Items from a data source
···

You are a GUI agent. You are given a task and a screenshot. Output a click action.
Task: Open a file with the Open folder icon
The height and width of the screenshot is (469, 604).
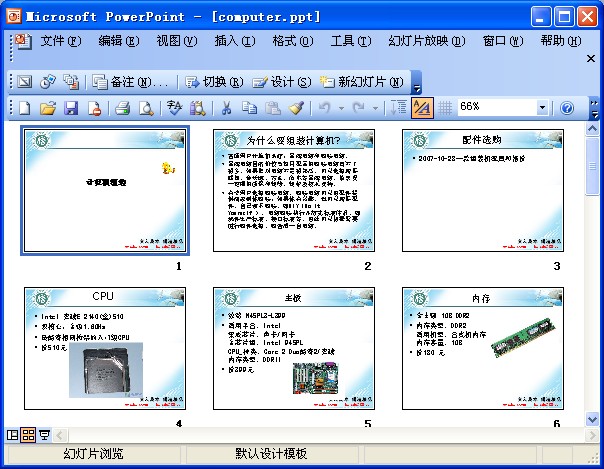[x=47, y=108]
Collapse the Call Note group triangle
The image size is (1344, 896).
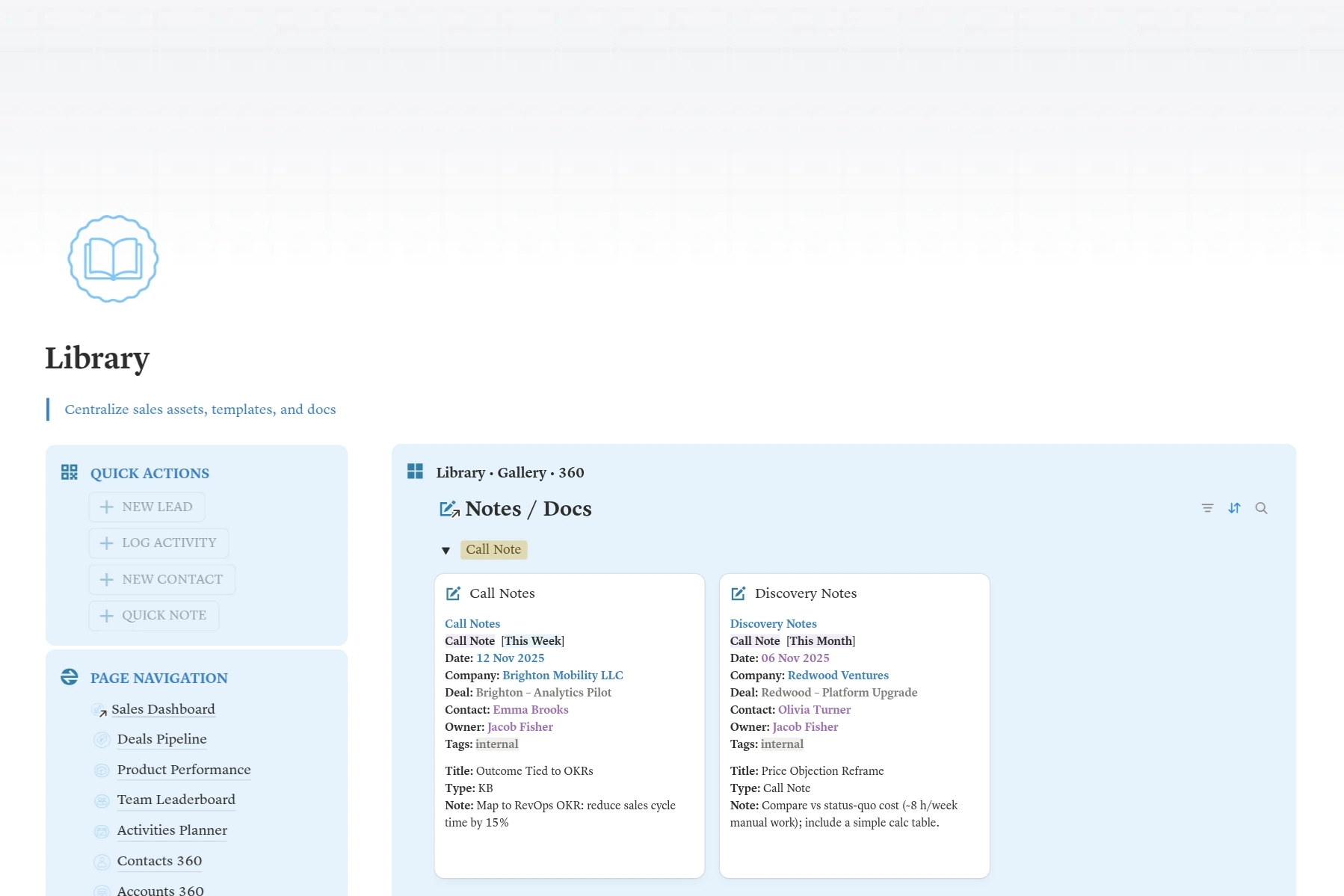coord(446,551)
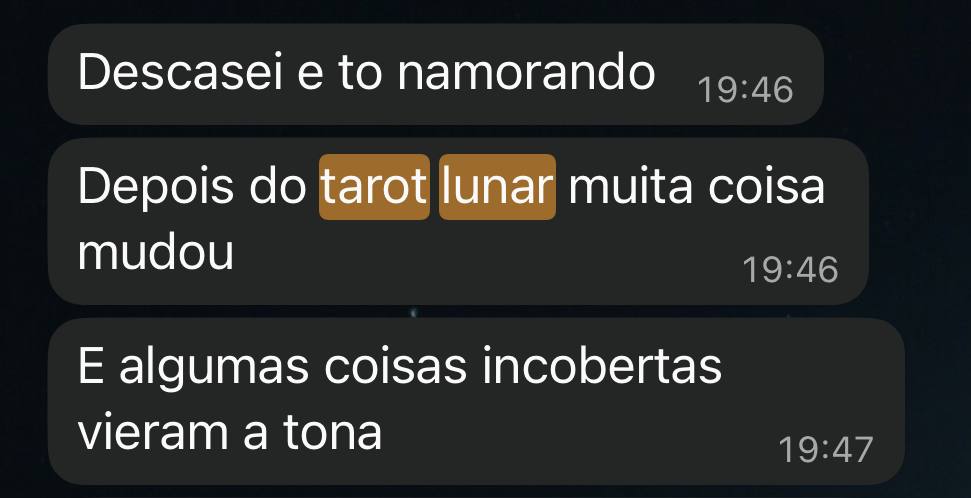The image size is (971, 498).
Task: Click the word "vieram" in the last message
Action: 153,432
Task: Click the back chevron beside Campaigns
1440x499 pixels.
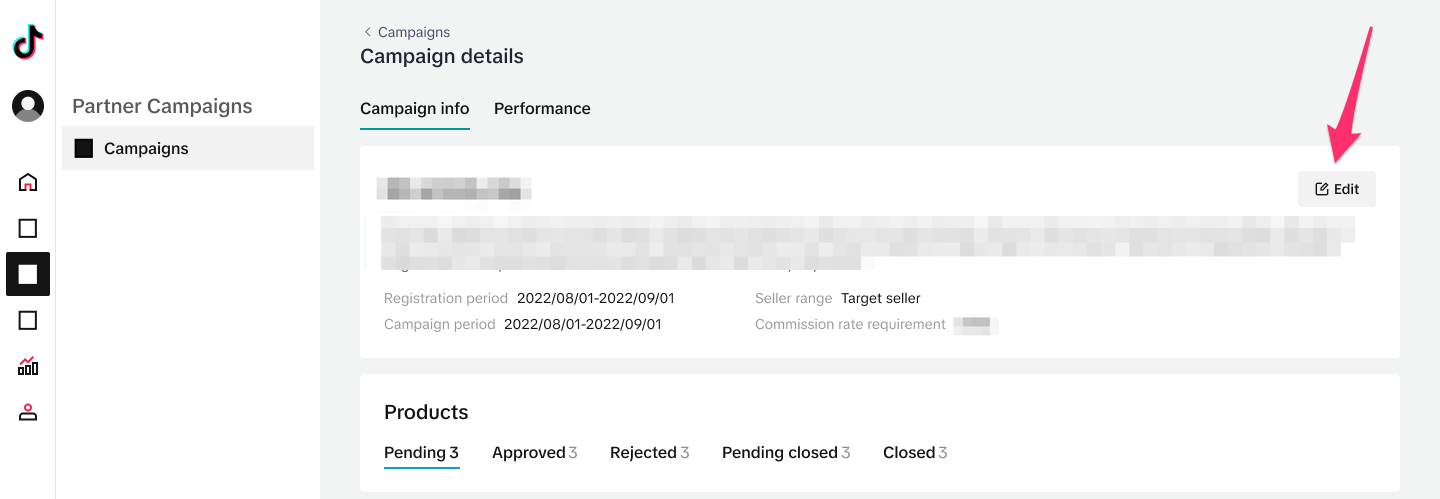Action: pyautogui.click(x=367, y=32)
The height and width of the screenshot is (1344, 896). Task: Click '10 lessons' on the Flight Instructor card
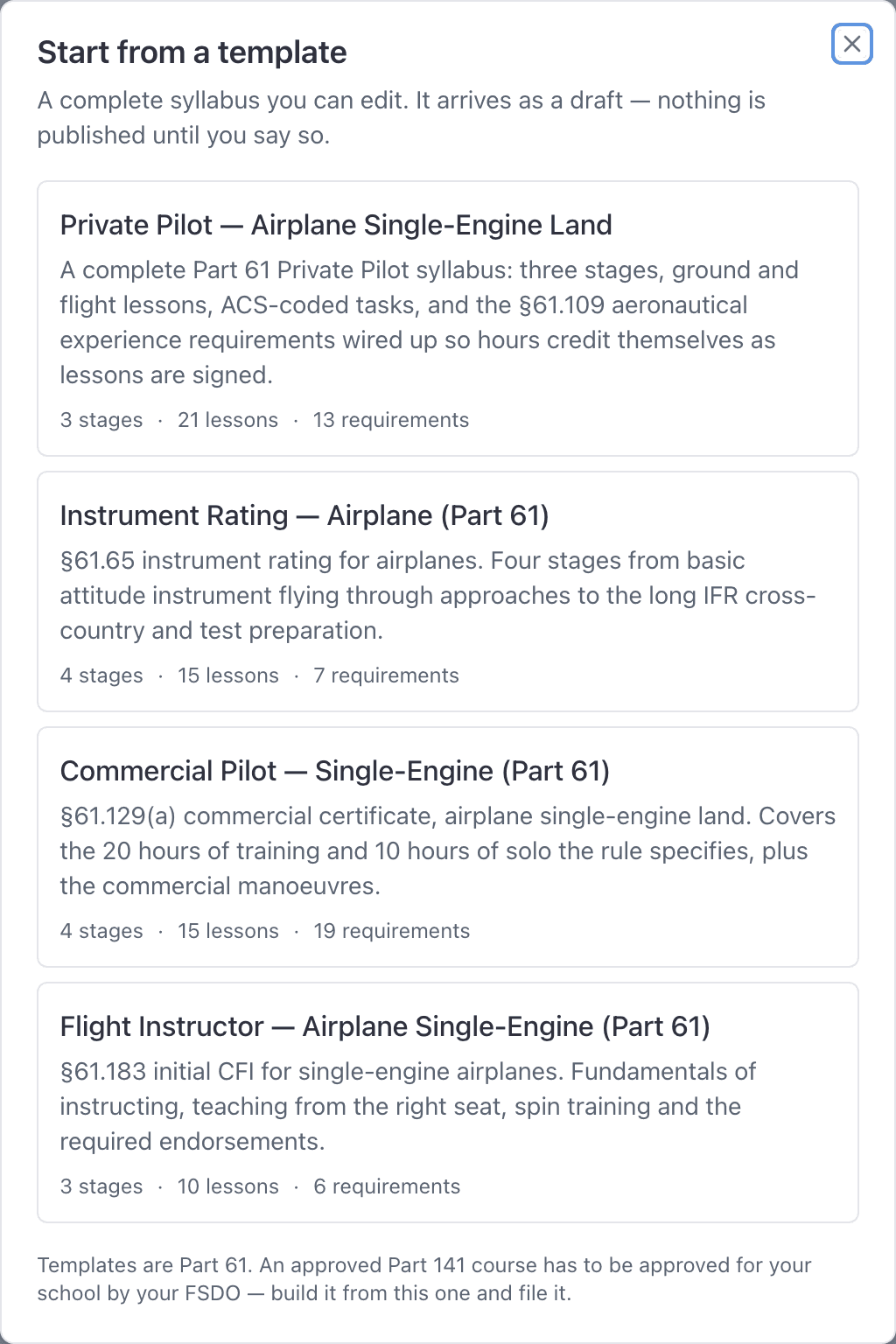coord(228,1186)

···

## Exercise requirements
Set down every record above exactly as it stands, but skip the pictures.

## Finished task
You are a GUI agent. You are given a task and a screenshot. Output a click action.
Task: Open a file with the Open folder icon
The height and width of the screenshot is (469, 604).
[x=47, y=108]
Collapse the Call Note group triangle
The image size is (1344, 896).
coord(446,551)
The image size is (971, 498).
Task: Click the word "vieram" in the last message
Action: 153,432
Task: Click the back chevron beside Campaigns
1440x499 pixels.
Action: pyautogui.click(x=367, y=32)
The height and width of the screenshot is (1344, 896). Task: Click '10 lessons' on the Flight Instructor card
coord(228,1186)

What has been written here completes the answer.